- _Source data_
■ ■ ■ ■ ■ ■ ■
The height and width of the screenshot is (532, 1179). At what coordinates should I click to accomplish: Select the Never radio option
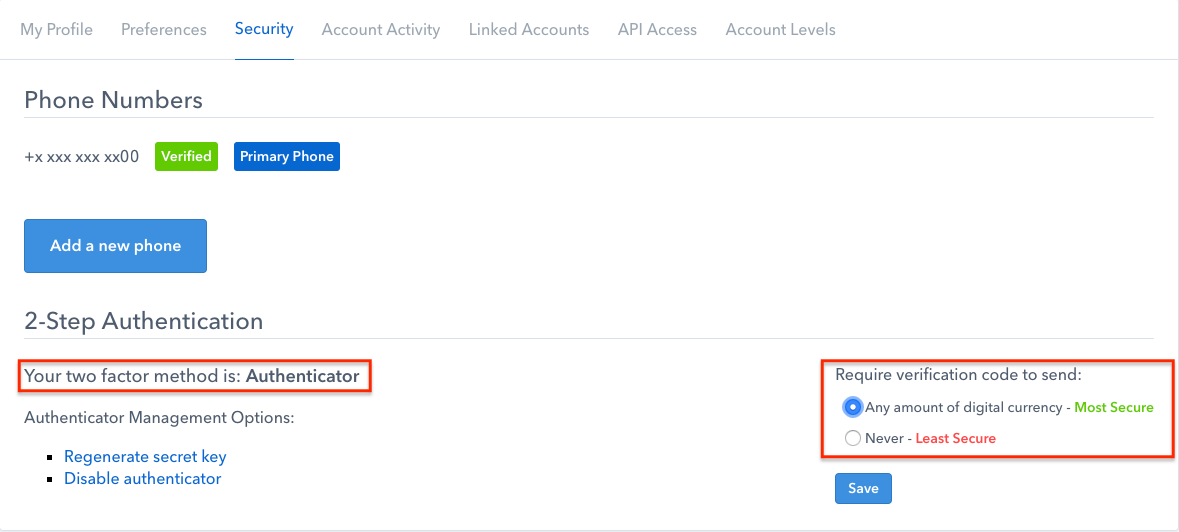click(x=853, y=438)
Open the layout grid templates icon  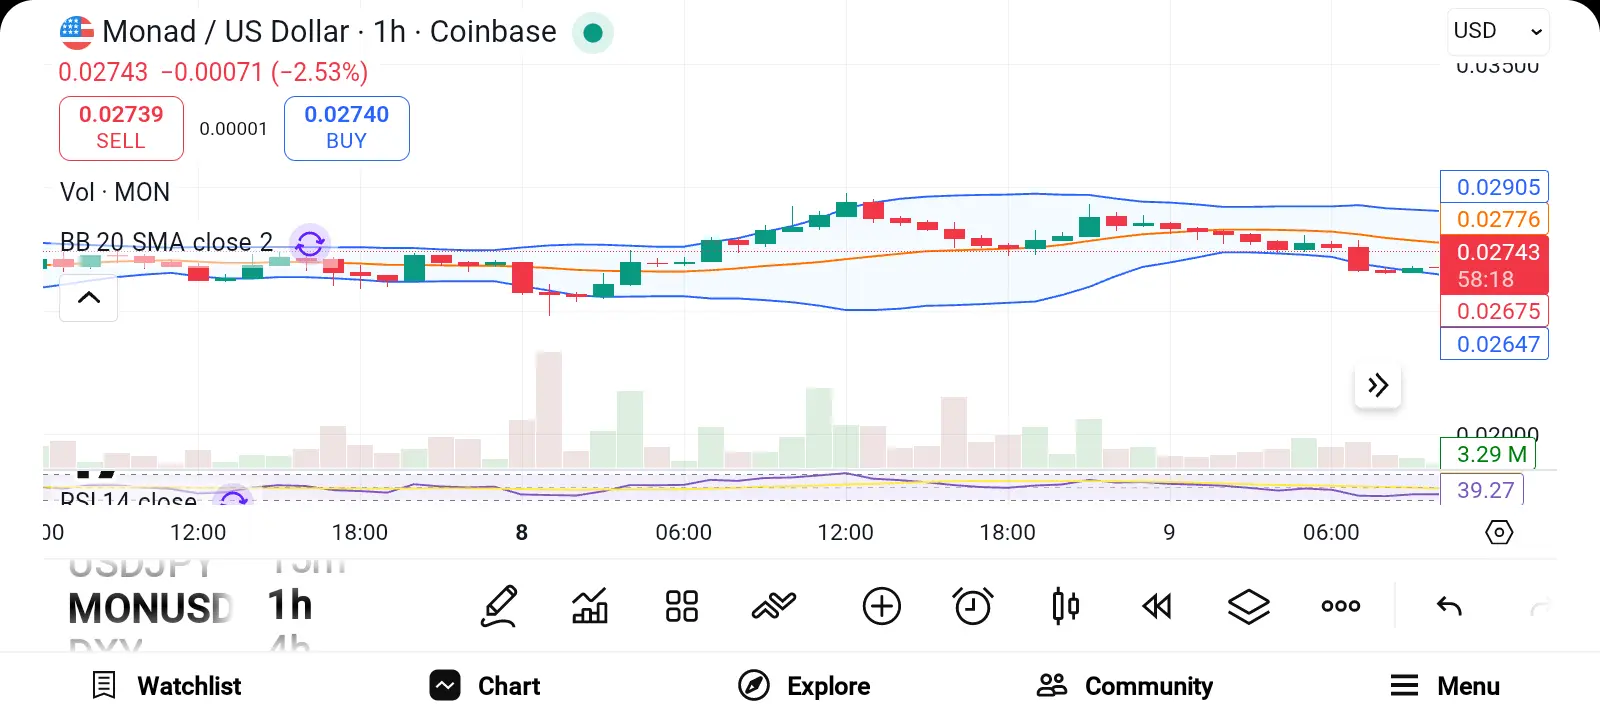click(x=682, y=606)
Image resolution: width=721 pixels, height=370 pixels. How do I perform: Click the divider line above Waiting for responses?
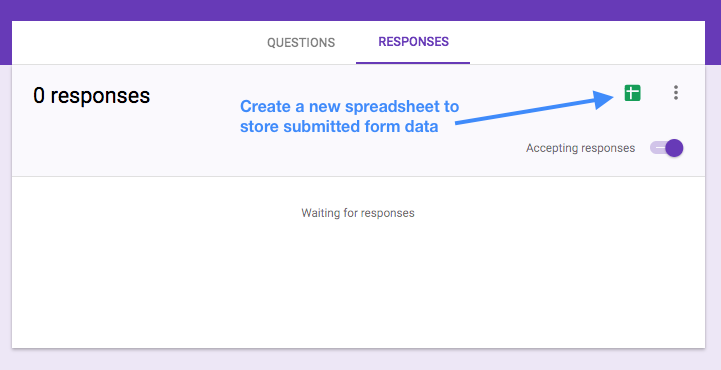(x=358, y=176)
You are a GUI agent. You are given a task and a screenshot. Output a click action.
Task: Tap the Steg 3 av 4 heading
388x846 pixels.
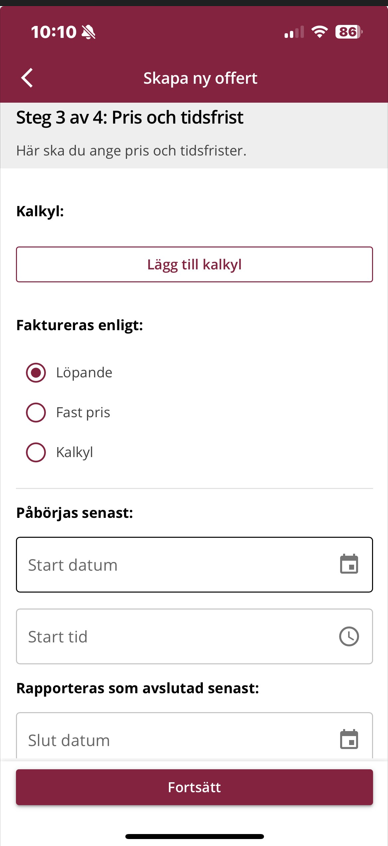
■ ■ ■ ■ ■ ■ ■
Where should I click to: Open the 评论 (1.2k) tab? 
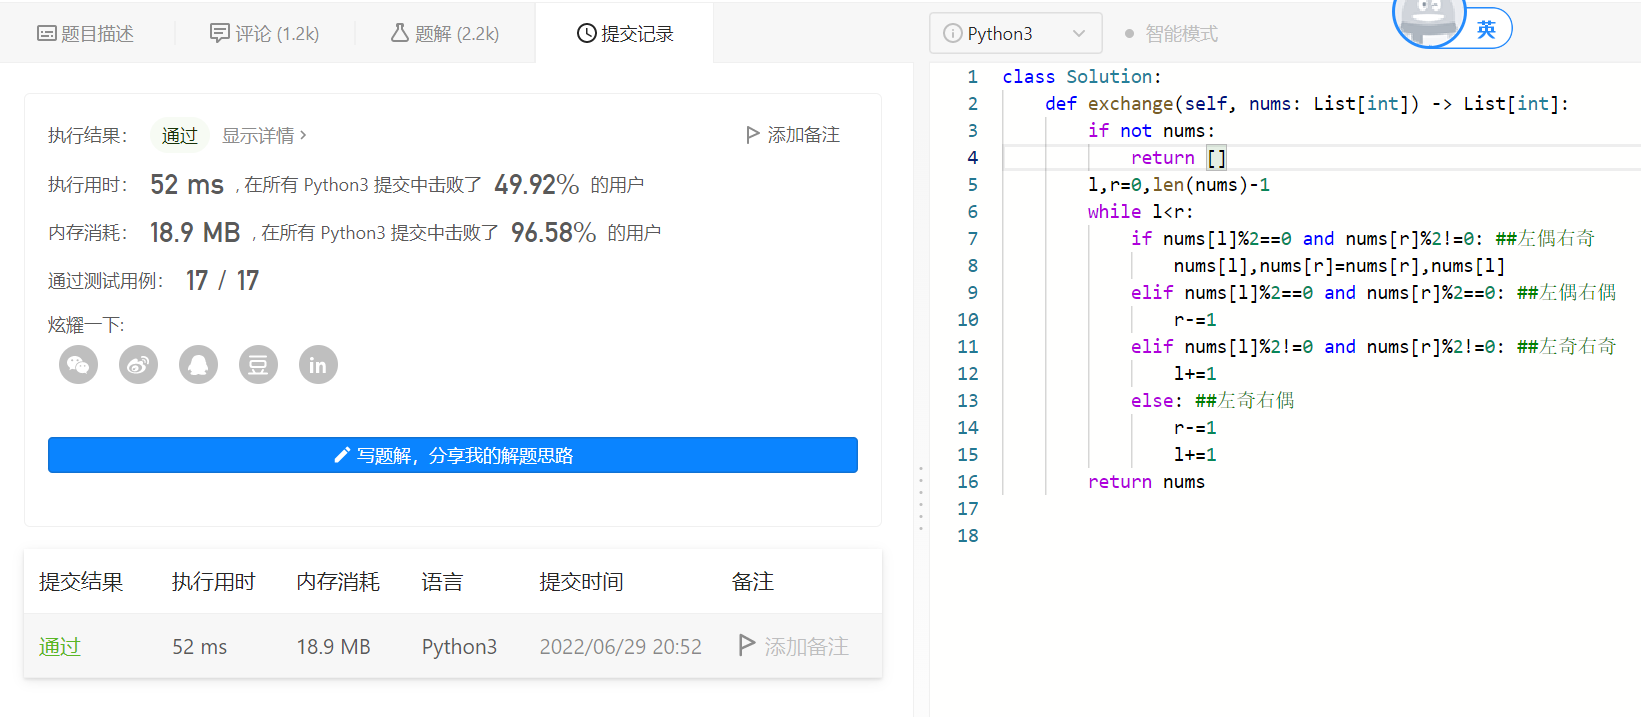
■ ■ ■ ■ ■ ■ ■
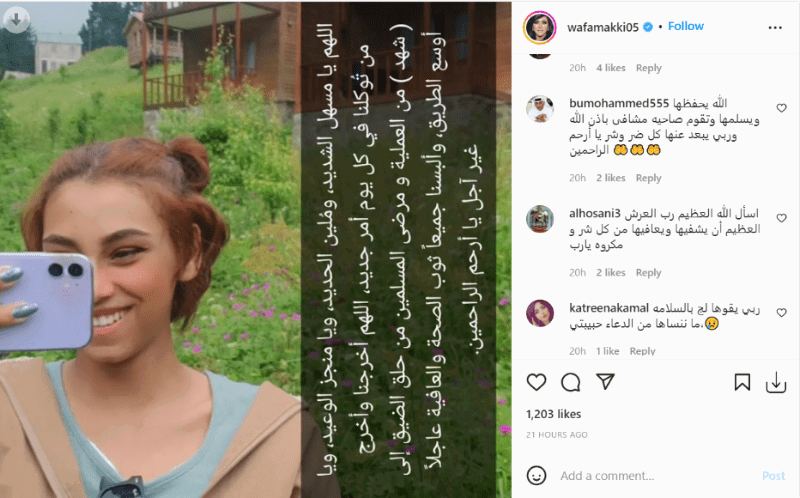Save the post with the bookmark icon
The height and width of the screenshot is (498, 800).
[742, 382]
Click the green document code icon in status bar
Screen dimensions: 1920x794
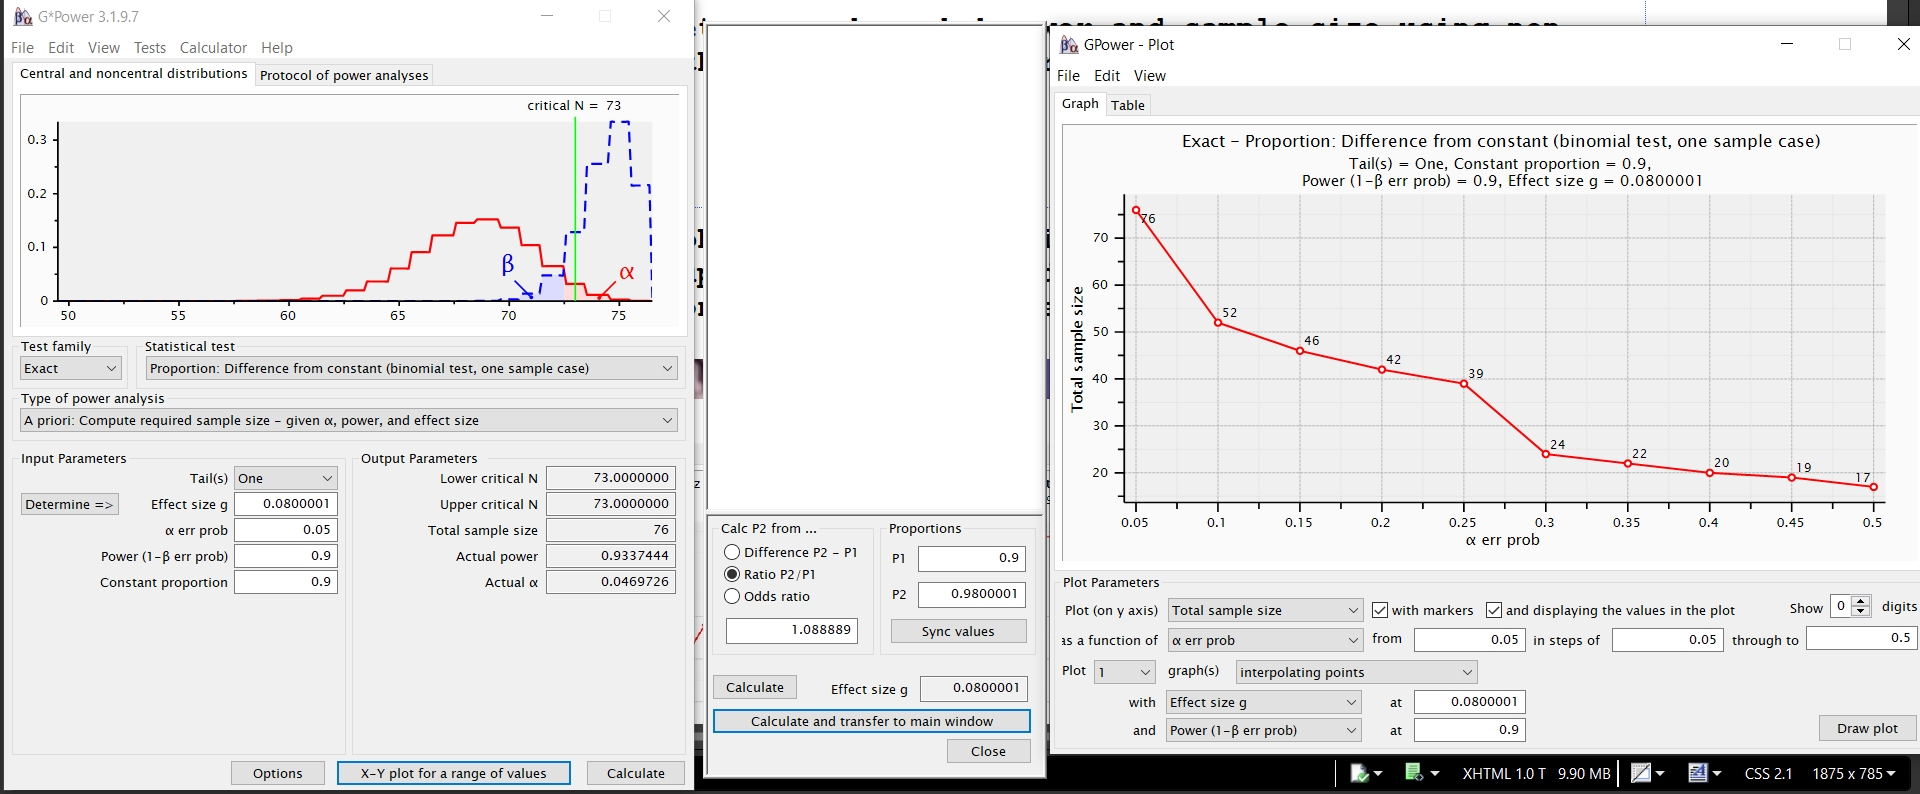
■ ■ ■ ■ ■ ■ ■
Please, from the material above, copy only the lines from the line with "Click the green" up to and including the line with "Screen dimensions: 1920x794", exactly as written.

- _Worked solution_
Click the green document code icon in status bar
Screen dimensions: 1920x794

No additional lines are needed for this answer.